I also downloaded a few of my favorite podcasts. One in particular was titled, “Healing and Wholeness” by Kirs Vallotton. Hearing a good truth at an inopportune time hits like a great insight….but hearing wisdom for the situation you are currently facing penetrates deeply and may even stick for a lifetime. This particular message is one I will not easily forget.
Kris was sharing about how he studied the 27 miracles that Jesus performed. Understanding that Jesus can heal with a word, he studied those miracles and asked this question, “If Jesus did more than heal with a word, what did He do and why?” What Kris began to understand is that Jesus was not only concerned with physical heath, but in many situations He required actions that were healing for the individual’s soul.
A huge light bulb came on for me and I realized that I had been moving at high speed for weeks rarely stopping to take a breath. I had been neglecting something that was important, valuable, and created by God. I had neglected my very soul.
The second verse of 3ed John says, “Dear friend, I pray that you may enjoy good health and that all may go well with you, even as your soul is getting along well.”
God is speaking to me about the importance of Soul health. I’ve heard a lot of teaching about the need to be led by the Spirit but very little about the importance of the Soul. In fact I’ve even heard some teaching that the Soul should be ignored and that a healthy Spirit is the only thing that matters. If God created our Soul, it should not be ignored, but cared for. He has commanded us to love our neighbors as we love ourselves. My eyes are being opened to realize that if my Soul is not loved well, I won’t be able to love others well.
This post is being written during a writers’ retreat I’m hosting at our camp. My soul is soaking in the fresh air, brief walks by the river ALONE, and quiet time to think, pray, and write. Creating more space for reflection in my life was something that drew me to the 7th year. I knew it was something I needed, but even after beginning this journey, I continued to press past the warning lights. Instead of occasionally putting my foot on the brake I kept the pedal to the medal for several weeks. At times I would hear the whisper of the Holy Spirit saying, “Slow down, sit down, take a break, and watch a movie or something”. Unfortunately, I tuned Him out and ran full speed ahead until my head hit the pillow at night. I became sleep deprived, exhausted, and irritable.
Those days I spent sick in bed were a warning light that read, “check soul soon”.
Alicia asks in week 13, “When we are self-leading instead of waiting (behavior), what do we really believe about God’s goodness?”
Running 100 miles an hour barely stopping to breathe is a clear reflection of a weakness in my God concept. Taking breaks to rest and replenish reveals a heart that trusts in God to complete what is humanly impossible. I pushed and pushed myself trying to take care of everyone’s needs while neglecting my own. This kind of behavior at the root is not selfless but actually self exalting idolatry. God clearly mandates rest in scripture knowing that in our weakness we would try to accomplish work in our own strength. Looking at my actions alone, I can see I was trying to be God instead of allowing God to be God. Those few days in bed turned into a merciful gift, allowing me to readjust and repent.

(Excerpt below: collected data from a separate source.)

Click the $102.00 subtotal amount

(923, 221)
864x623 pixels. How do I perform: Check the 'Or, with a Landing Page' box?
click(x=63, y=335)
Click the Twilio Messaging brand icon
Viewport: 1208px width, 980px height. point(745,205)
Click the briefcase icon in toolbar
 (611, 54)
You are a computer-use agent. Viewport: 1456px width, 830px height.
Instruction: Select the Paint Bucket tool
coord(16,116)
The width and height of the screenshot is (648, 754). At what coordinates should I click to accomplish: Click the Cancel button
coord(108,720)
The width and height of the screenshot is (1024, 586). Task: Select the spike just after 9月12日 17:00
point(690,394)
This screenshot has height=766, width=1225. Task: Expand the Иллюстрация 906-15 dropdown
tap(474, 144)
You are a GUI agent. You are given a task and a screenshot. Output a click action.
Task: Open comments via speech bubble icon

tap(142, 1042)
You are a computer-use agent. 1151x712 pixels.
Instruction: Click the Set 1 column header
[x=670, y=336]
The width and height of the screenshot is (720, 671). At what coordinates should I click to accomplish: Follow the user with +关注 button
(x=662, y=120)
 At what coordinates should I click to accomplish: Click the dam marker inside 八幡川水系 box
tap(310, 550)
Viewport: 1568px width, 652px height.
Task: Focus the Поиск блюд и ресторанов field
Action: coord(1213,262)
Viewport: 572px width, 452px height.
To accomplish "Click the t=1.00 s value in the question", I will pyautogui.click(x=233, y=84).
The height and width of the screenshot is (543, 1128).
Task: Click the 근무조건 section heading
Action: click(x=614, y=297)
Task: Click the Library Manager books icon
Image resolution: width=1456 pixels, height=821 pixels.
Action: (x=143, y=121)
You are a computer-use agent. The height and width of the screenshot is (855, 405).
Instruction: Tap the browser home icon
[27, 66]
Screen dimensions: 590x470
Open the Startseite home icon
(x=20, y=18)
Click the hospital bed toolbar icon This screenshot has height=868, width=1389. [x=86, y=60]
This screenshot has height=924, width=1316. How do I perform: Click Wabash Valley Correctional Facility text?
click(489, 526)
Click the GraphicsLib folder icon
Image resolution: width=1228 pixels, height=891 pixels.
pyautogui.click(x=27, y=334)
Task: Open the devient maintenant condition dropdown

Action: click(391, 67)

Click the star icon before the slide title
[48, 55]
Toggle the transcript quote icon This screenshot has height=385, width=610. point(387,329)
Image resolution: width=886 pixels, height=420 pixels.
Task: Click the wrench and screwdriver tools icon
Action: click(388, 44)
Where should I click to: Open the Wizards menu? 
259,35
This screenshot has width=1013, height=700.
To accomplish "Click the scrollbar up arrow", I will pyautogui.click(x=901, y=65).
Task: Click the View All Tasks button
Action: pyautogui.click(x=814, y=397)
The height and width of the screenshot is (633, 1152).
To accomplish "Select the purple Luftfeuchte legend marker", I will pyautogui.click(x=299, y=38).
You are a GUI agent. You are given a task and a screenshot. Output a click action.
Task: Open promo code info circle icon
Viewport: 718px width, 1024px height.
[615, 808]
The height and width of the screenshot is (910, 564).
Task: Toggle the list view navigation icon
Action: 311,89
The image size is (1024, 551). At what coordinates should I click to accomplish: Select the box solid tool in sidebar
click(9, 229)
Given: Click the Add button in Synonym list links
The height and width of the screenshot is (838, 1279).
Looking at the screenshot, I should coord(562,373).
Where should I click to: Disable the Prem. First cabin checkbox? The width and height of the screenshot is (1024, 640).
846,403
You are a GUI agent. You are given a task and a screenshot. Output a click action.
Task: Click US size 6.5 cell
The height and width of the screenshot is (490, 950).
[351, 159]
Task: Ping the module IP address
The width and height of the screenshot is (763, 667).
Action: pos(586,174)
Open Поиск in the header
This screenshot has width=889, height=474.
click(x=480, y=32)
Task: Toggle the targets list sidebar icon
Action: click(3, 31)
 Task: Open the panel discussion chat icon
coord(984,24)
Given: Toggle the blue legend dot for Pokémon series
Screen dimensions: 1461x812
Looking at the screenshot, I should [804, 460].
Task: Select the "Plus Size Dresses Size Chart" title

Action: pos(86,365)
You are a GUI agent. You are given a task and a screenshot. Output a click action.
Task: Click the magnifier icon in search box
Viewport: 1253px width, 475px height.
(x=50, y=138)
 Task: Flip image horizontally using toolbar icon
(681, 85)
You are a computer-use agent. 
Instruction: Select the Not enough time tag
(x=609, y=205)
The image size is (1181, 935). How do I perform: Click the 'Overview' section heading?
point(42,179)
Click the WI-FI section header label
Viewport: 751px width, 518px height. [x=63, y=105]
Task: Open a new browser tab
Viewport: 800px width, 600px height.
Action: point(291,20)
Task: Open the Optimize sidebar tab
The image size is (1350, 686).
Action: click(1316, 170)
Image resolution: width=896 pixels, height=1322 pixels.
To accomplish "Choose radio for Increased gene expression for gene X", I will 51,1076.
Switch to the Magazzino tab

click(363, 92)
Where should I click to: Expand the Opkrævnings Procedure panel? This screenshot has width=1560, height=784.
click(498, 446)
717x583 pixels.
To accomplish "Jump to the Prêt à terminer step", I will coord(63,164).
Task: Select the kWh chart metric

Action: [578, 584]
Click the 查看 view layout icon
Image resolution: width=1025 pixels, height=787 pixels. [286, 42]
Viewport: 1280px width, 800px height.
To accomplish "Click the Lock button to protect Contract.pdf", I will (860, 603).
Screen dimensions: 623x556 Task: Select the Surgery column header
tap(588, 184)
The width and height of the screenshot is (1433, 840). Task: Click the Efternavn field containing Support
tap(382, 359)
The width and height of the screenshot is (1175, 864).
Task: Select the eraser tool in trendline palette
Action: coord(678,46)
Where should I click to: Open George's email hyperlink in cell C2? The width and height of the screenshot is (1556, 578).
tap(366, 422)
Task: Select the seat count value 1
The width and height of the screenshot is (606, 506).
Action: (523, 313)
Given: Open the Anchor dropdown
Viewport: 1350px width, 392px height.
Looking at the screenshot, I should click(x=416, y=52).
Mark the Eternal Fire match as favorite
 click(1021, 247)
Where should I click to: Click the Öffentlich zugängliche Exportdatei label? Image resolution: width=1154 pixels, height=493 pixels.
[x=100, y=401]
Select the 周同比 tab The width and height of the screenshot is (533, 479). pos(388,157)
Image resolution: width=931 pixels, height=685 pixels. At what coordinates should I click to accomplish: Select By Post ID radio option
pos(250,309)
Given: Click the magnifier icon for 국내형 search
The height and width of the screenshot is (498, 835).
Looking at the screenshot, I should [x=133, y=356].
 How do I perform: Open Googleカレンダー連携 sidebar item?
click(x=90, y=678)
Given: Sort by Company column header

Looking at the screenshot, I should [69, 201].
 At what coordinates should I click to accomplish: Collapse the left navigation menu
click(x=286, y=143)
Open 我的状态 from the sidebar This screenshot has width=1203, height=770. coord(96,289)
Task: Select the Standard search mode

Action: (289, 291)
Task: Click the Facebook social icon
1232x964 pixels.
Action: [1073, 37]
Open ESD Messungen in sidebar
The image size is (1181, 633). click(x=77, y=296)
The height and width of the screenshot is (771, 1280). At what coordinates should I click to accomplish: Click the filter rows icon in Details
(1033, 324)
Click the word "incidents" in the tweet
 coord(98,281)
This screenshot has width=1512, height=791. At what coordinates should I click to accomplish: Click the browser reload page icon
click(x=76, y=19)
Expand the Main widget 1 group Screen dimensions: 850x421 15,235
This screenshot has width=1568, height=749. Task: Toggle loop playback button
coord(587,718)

This writers retreat has provided a space in time for me to replenish. I’m making mental lists of how I can better take care of my soul. Perhaps if I were to write my own version of Psalm 23 it would sound something like this:
The Lord is my shepherd; I shall not be in want. He makes me go skiing with friends, worship beside a rushing river, sets me in a quiet meadow where I can reflect on His word. He restores my soul. He reveals Himself through stories, movies, and everyday activity for his name’s sake. Even though I walk through a valley of noise and disruption, I will not fear exhaustion, for you are with me; your presence and stillness are available any moment in time. Your table of intimacy and joy is set before me in the midst of a busy schedule. Your anointing is readily accessible, more than my cup can hold. Your goodness and love follow me all the days of my life, and I shall continually hunger and thirst for more.